Although bronchoalveolar lavage remains a valuable research tool, it may be less useful in the clinic. For technical reasons, the interpretation of bronchoalveolar lavage fluid can be difficult when performed in community-based laboratories. Another disadvantage of this test is the potential for sampling error because generally only one or two sites are lavaged. When performed in a standardized fashion in specialized laboratories, however, it does provide clues to the presence of active ILD.
Lung Biopsy
Open lung biopsy is rarely indicated unless there is clinical concern for other pulmonary conditions that might confound SSc (e.g., bronchiolitis obliterans with organizing pneumonia, sarcoidosis, or aspiration, among others). The predominant histologic pattern of SSc-ILD is a nonspecific interstitial pneumonitis. CT findings in SSc closely resemble those observed in patients with idiopathic nonspecific interstitial pneumonitis.
Echocardiography
Obtain echocardiogram with Doppler at baseline on all newly diagnosed patients, and perform serial studies at intervals, depending upon the patient’s clinical symptoms and the results of their other tests (e.g., DLCO). Echocardiography is an important tool to evaluate the complaint of dyspnea, particularly when PAH is suspected (e.g., in the patient found to have a low DLCO percent predicted with normal or only slightly reduced FVC percent predicted [vide supra]).
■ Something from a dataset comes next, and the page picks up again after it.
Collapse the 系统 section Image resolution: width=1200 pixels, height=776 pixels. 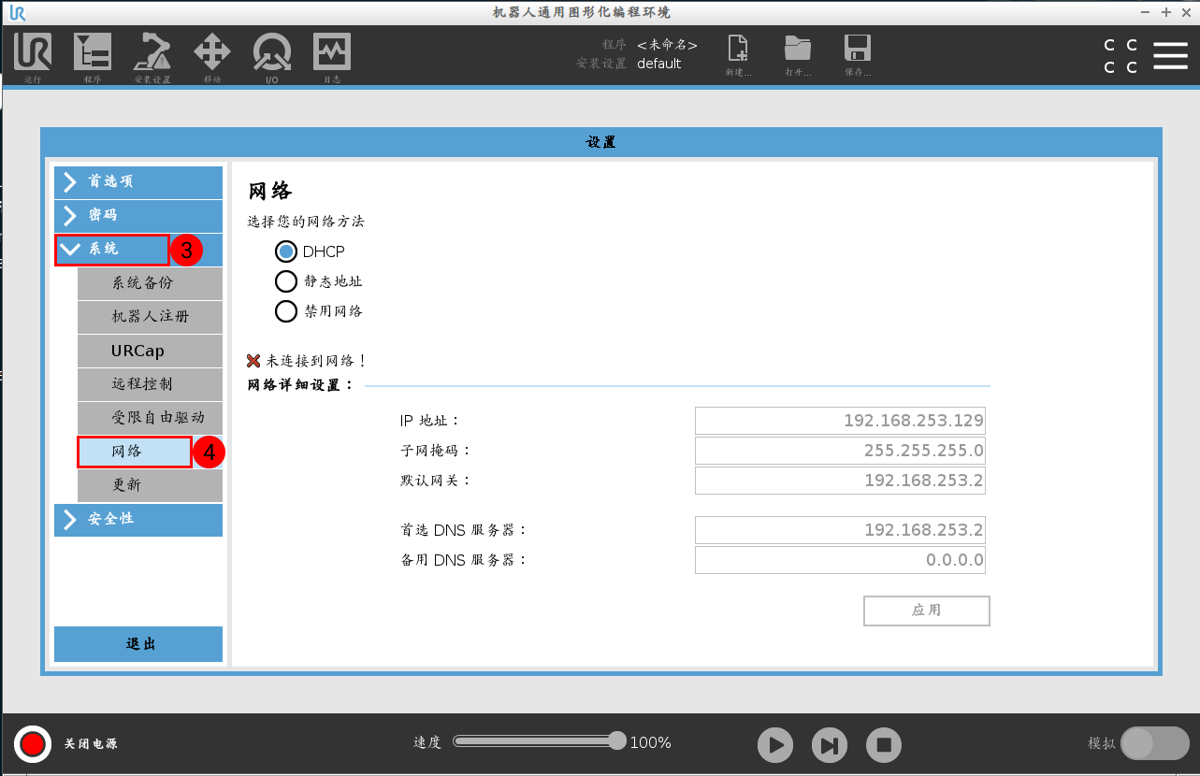coord(111,250)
In two recent studies conducted in community-based rheumatology practices, the prevalence of PAH as defined by an estimated RV systolic pressure of >40 mm Hg was found to be approximately 25% in SSc and mixed connective tissue disease patients.8,9 Thus, one must have a high index of suspicion for PAH in this patient population.
Echocardiography provides important information about right atrial (RA) and right ventricular (RV) size and function—especially RV systolic pressure. (See Figure 3, page 18.) Congenital heart disease, valvular disease, pericardial effusion, and left-sided heart dysfunction may also be detected.
Right Heart Catheterization
Because the Doppler echocardiogram may overestimate or underestimate RV systolic pressure, right heart catheterization is required whenever PAH is suspected. Right heart catheterization remains the gold standard for accurate diagnosis of PAH and also permits assessment of concomitant left ventricular disease by measuring pulmonary capillary wedge pressure or left ventricular end-diastolic pressure. PAH is defined as a mean pulmonary artery pressure of >25 mm Hg at rest, or >30 mm Hg with exercise, and a normal pulmonary capillary wedge pressure (<15 mm Hg). Diastolic dysfunction is not an uncommon cause for dyspnea in SSc patients. Treatment of diastolic dysfunction differs significantly from that of PAH; therefore, cardiac catheterization is critical for accurate diagnosis and management of the SSc patient with suspected pulmonary vascular disease.
Diagnosis and Management
My recommended baseline cardiopulmonary evaluation for a newly diagnosed SSc patient is shown in Table 2. (See above right.) If baseline studies are normal and the patient has no complaints of dyspnea, I recommend annual re-assessment (sooner if the patient develops symptoms). If PFTs are abnormal, further work-up is necessary and should be guided by the particular pattern of PFT abnormalities. For example, a restrictive PFT pattern suggests SSc-ILD, which should be confirmed by CT.